And here, this afternoon, in front of the detention center in Otay Mesa, people are gathering for an Interfaith Vigil in honor of Dr. King.

 

These faithful actions reflect neighbors who are not sleeping through this moment. They enact what Dr. King meant when he said the arc of the moral universe bends toward justice. It does not bend on its own. It bends because people stay awake long enough to put their hands on it.

 

Stay awake to what God is doing, a hope that does not deny the pain of the present moment.
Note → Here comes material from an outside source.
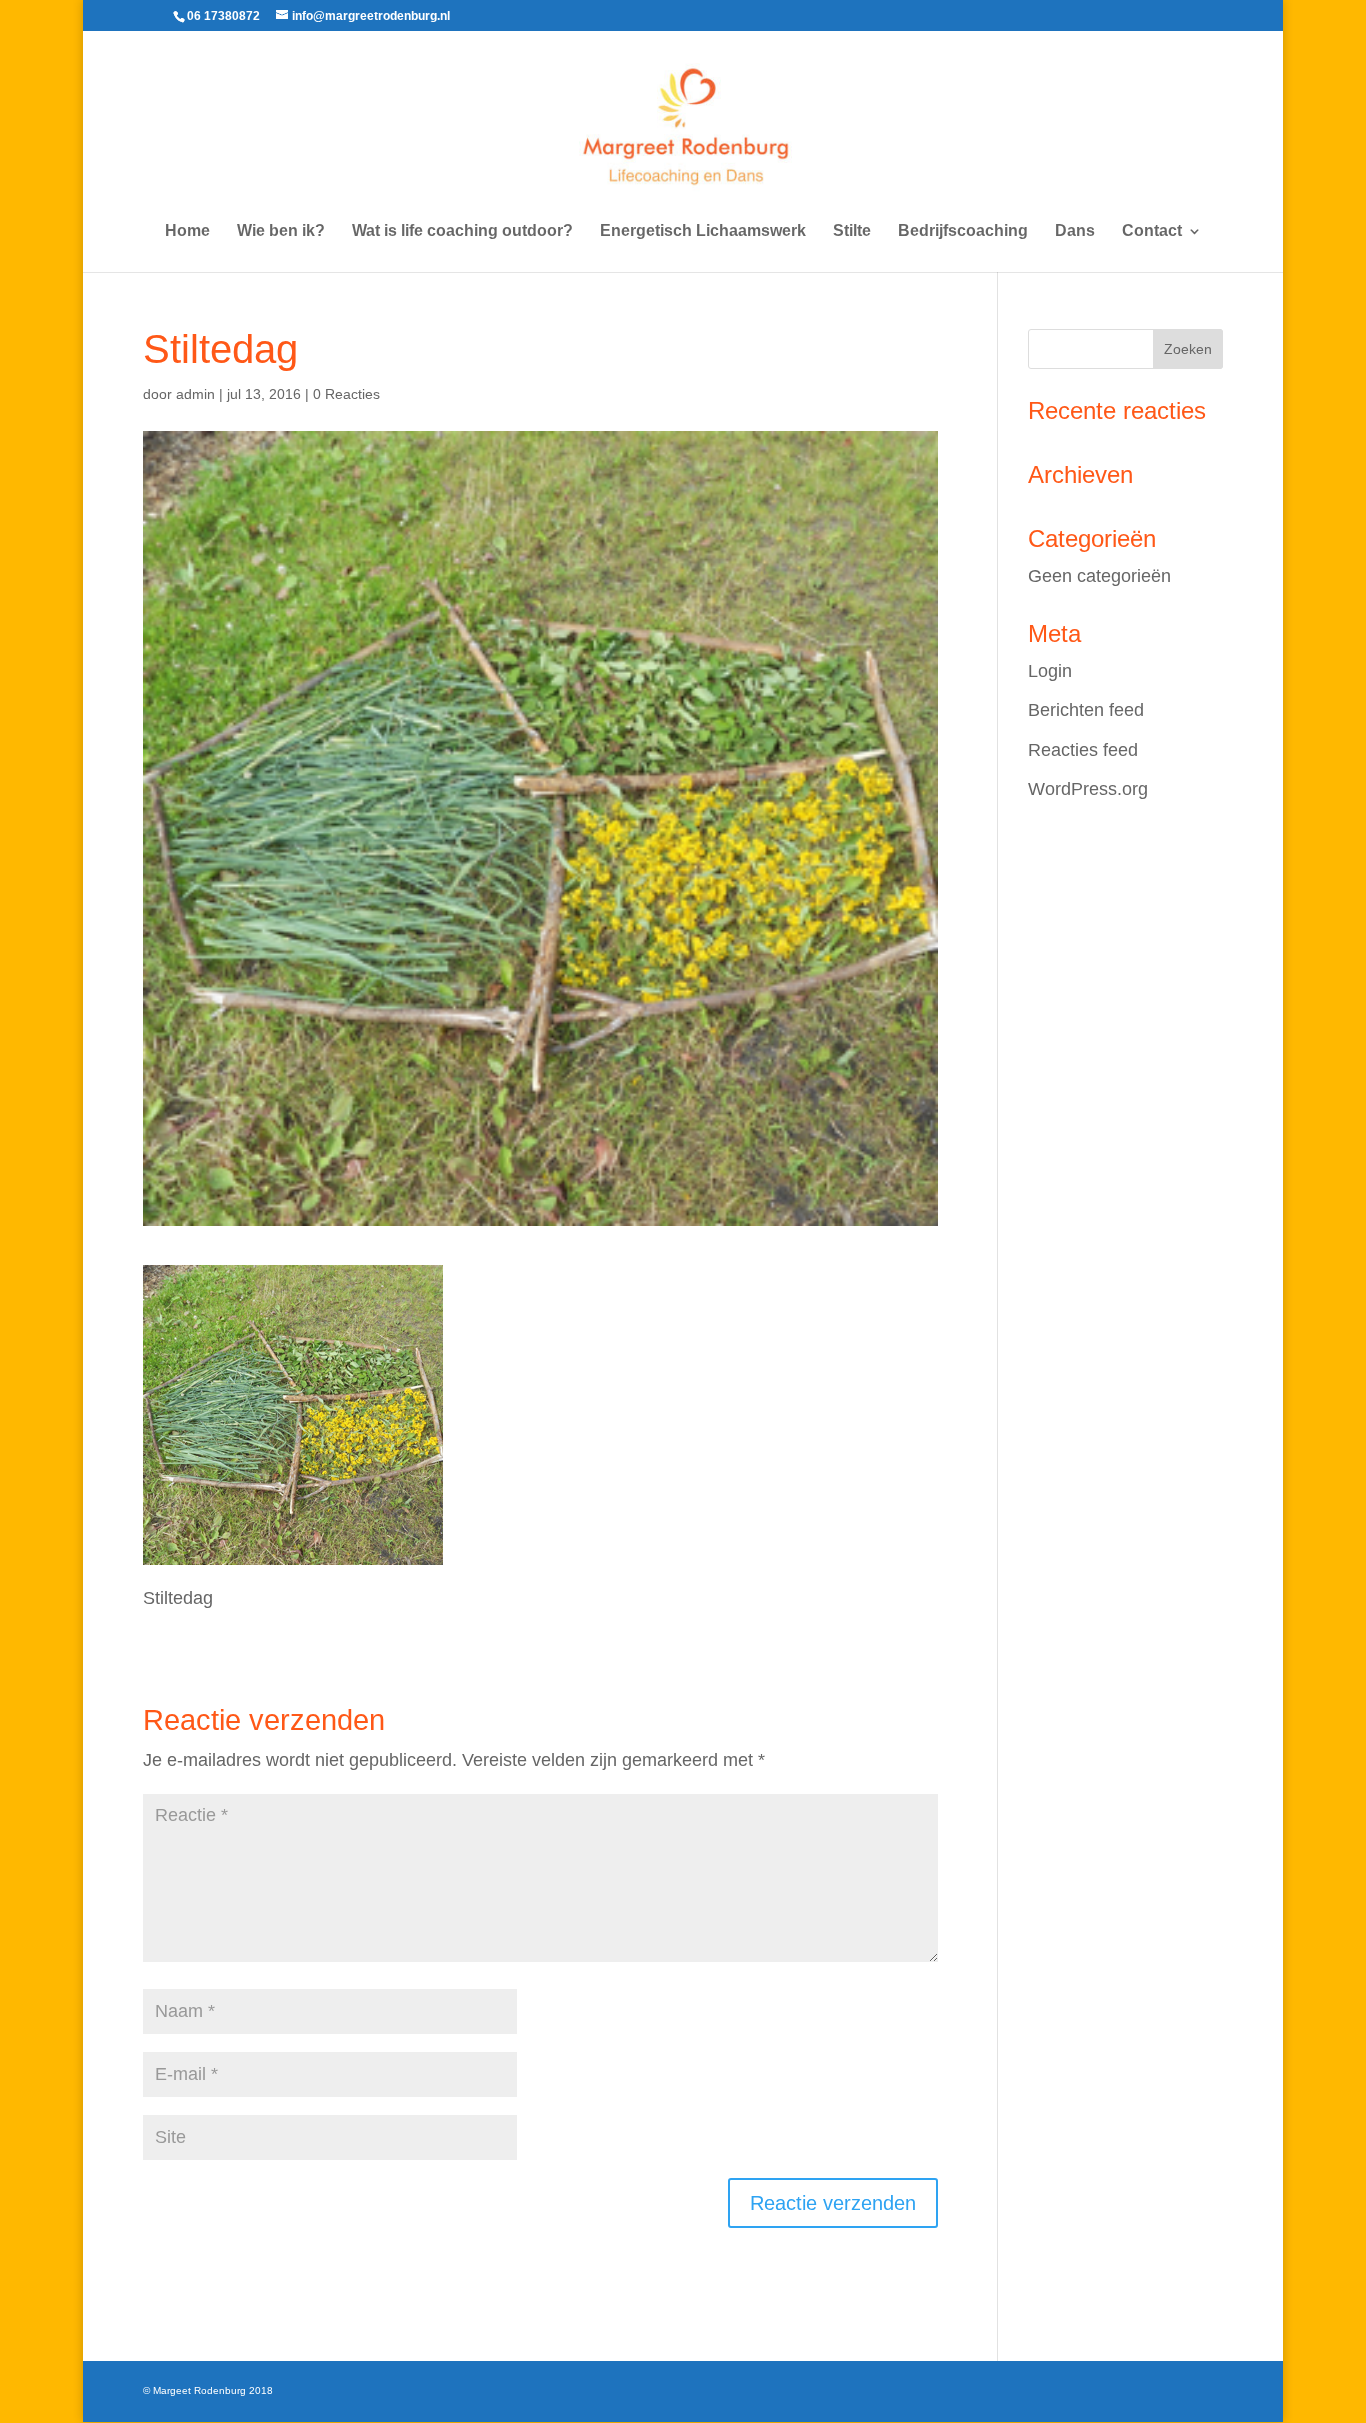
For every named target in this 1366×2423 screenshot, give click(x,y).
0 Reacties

It just refuses to let that pain have the last word through our actions and our prayers.  

 

Not a prayer that soothes our conscience,
 but a prayer that wakes us up.

 

Not a prayer that asks for ease,
 but a prayer that gives us courage.

 

Not a prayer that laments how difficult it is to hope,

but a prayer that offers gratitude for hope and gives us the strength to act.  And so we pray:

 

Litany

One: O God, when violence becomes ordinary and survival leaves little room for rest.

All: Keep us awake.

One: When truth is inconvenient and silence feels like the cost of safety.

All: Keep us awake.

One: When we confuse patience with delay and order with justice.

All: Keep us awake.

One: When we are tempted to honor the courage of ancestors without practicing courage in the present.

All: Keep us awake.

One: When fear tightens our grip and weariness dulls our capacity to love.

All: Keep us awake.

One: Prepare us not for comfort, but to protect one another.
 Prepare us to choose love that costs something.

All: Keep us awake.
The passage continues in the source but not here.